Andando avanti, troviamo funzionari e dirigenti dei ministeri che danno il benestare finale sulle leggi. Poiché la norma ― vistosamente fuori luogo ― avrebbe potuto riguardare anche alcuni di loro, non è che maliziosamente si potrebbe pensare che anche loro avevano la loro convenienza? Diversamente, dovendo avallare i provvedimenti che provengono dai politici, dovrebbero essere loro i primi a visionarli attentamente segnalando le incongruenze alla dirigenza politica: Ministri e Presidente del Consiglio. Ecco perché, alla fine, anche i componenti dell’organismo parlamentare, per esprimere un voto consapevole, dovrebbero leggere e approfondire ogni provvedimento prima di votarlo pensando che le conseguenze ricadono poi sui cittadini.

Se teniamo presenti tutti questi passaggi, forse i cuochi della frittata diventano molti.

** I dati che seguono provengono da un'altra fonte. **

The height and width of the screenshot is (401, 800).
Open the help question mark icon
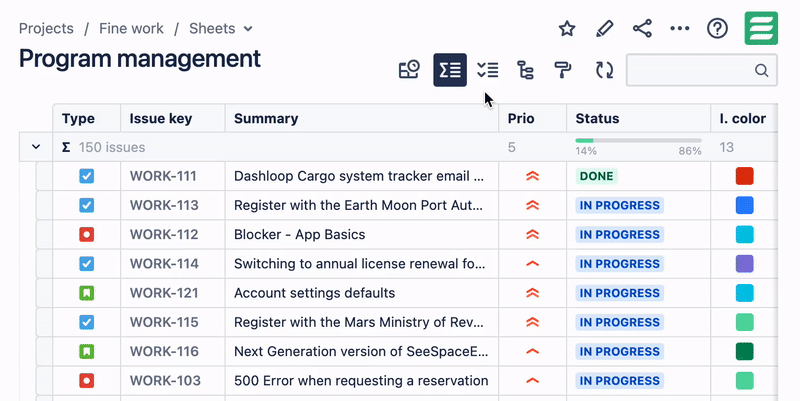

Ora, per volontà del Presidente del Consiglio Mario Draghi, si è corsi ai ripari. La norma introdotta nel decreto aiuti bis ― magari con una forte delusione da parte di che sperava di avere il beneficio ― sarà cancellata, e tornerà il tetto retributivo dei 240 mila euro annui. Ciò non toglie che i comportamenti tenuti da molti, politici e non, per abolire il tetto meritino un solo e generale giudizio: Vergogna!.